A Day in the Life of an AQuity Scribe – Holli

In March 2019, I accepted a scribing position with AQuity and have not looked back! When I came on board with this company, I completed the training that is required by all scribes and felt it was geniunely beneficial. The Scribe Academy is the first stop of many in virtual scribing, and it gives you a foundation of what to expect.

Immediately following the Scribe Academy, I was placed in Team Training and watched a fellow veteran scribe and his provider. Intitally when I sat with them and watched their work flow, I was intimidated. However, I quickly learned that AQuity is a team/family. Everyone is willing and able to help new scribes succeed. I also learned that, much like healthcare, scribing is not one-size-fits-all!

I have been very fortunate to be assigned three amazing, supportive, caring, and dedicated doctors. I currently work with Dr. Golden (Infectious Disease), Dr. Masoud (Digestive Diseases) and Dr. Navaratnam (Neurology). The amount of information I’ve gained from working with these amazing providers is not something that can be simplified into words. They have allowed me to learn about specialties that I previously had no knowledge of but was very interested in. In addition, I have covered for their peers when they are out of the office.

Daily duties remain relatively the same for each provider. In the morning, before my provider signs on to Fluency for Scribes (FFS), I start my daily precharting. I know some scribes do not do this, but I believe it is more time efficient and allows the scribe to become more familiar with their work flow and their patients prior to their arrival. My providers are very thorough with information that they like to have in each of their notes, including imaging, labs, and discharge summaries from hospital encounters. Precharting allows me to capture the pertinent information and include it chronologically in my note.

After precharting is completed, my provider is usually ready to begin their day. We start that day with normal greetings and specific information that they may have regarding each patient that I may not be privy to or pertinent information that may be critical to their visit that we ordinarily would not put into the note. Example: Another doctor calls and gives them a verbal report on a patient.

My doctors then take their Heart Phones (Yale issued phones) into the room with them and introduce me and the patient. The majority of the time, patients are blown away that there is actually someone on the phone and it’s not just a recording!

The doctors start with the HPI and ROS. My providers like for me to pull the HPI from their previous encounter and copy it into the current HPI while making encounter-specific adjustments. At this point, the doctor will also discuss lab/imaging results. After completing the HPI and ROS, they will review medications/surgical history/new diagnosis with the patients. This gives me a moment to do some fine tuning on the HPI. Once the medication list has been completed, the doctor will start the PE. The PE results are called out to me (or in one provider’s case given to me directly after the exam is complete). We utulize smart phrases and macros (don’t worry…Epic training shows you how to make and use these!) which are great time savers!!

Finally, we wrap up the appointment with the A/P. My assessments are limited to the first phrase entered into the HPI. The plan is then detailed out. Each of my providers are different in their plans. One doctor likes the plan in paragraph form and the other two like it in bullet format.

As always, I put the scribe attestation into place and VOILA! The encounter is complete.

Are there days where you don’t catch information? Or you don’t understand what happened during the visit? Yes. Of course! But the fantastic thing is you are a real person working real time with a provider! You have the oppurtunity and responsibilty to clarify any information. The best part is all the providers I have worked for WELCOME QUESTIONS.

Some providers are more specific or require you to input more information. However, you can rest assured that you will be given a “preference sheet” that is like your work Bible. Everything you need to know about your provider is laid out on this sheet and your support team is always available (performance coaches, team leads, supervisors, and peers.)

Holli lives in the Midwest and scribes for 3 doctors in the Yale New Haven Health system.

### ENTRIES SUPPLIED
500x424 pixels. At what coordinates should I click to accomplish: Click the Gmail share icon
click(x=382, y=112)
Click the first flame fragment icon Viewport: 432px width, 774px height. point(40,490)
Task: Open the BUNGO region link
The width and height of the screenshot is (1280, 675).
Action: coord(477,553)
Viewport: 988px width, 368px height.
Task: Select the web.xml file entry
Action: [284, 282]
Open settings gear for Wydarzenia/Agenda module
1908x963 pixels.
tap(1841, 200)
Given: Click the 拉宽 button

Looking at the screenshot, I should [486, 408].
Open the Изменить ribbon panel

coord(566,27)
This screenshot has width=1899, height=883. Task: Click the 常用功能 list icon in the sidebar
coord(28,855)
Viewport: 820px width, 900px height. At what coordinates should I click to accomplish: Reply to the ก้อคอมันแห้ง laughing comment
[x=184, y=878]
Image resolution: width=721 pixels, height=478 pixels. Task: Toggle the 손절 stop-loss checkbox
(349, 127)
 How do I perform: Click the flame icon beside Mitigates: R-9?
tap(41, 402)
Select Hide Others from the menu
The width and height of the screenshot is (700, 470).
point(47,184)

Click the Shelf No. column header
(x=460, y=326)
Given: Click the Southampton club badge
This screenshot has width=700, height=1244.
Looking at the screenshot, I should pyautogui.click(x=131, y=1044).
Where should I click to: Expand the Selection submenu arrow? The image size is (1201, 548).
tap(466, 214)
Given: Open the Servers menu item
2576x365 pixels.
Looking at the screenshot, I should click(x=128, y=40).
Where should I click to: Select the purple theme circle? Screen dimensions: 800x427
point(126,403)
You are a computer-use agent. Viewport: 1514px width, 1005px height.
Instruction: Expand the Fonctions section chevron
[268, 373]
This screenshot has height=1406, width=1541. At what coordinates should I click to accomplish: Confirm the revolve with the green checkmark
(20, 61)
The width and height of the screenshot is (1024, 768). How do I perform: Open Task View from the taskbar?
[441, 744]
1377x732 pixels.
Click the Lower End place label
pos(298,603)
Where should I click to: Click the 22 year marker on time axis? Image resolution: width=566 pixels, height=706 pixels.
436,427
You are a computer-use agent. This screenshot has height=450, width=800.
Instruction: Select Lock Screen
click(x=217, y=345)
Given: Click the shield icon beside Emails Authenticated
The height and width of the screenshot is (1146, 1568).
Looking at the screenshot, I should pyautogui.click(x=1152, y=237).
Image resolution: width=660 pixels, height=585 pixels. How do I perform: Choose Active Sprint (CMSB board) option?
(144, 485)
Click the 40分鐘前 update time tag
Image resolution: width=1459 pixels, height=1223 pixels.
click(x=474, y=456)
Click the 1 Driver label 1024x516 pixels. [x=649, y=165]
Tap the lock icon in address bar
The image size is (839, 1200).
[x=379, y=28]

### WORK INSTRUCTIONS
1 - In the post about a day as an AQuity scribe, what are Heart Phones?
2 - Copy everything in the AQuity scribe post from "In March 2019, I" down to "what to expect.", word for word.

### ANSWERS TO THE EXERCISES
1 - Yale-issued phones.

2 -
In March 2019, I accepted a scribing position with AQuity and have not looked back! When I came on board with this company, I completed the training that is required by all scribes and felt it was geniunely beneficial. The Scribe Academy is the first stop of many in virtual scribing, and it gives you a foundation of what to expect.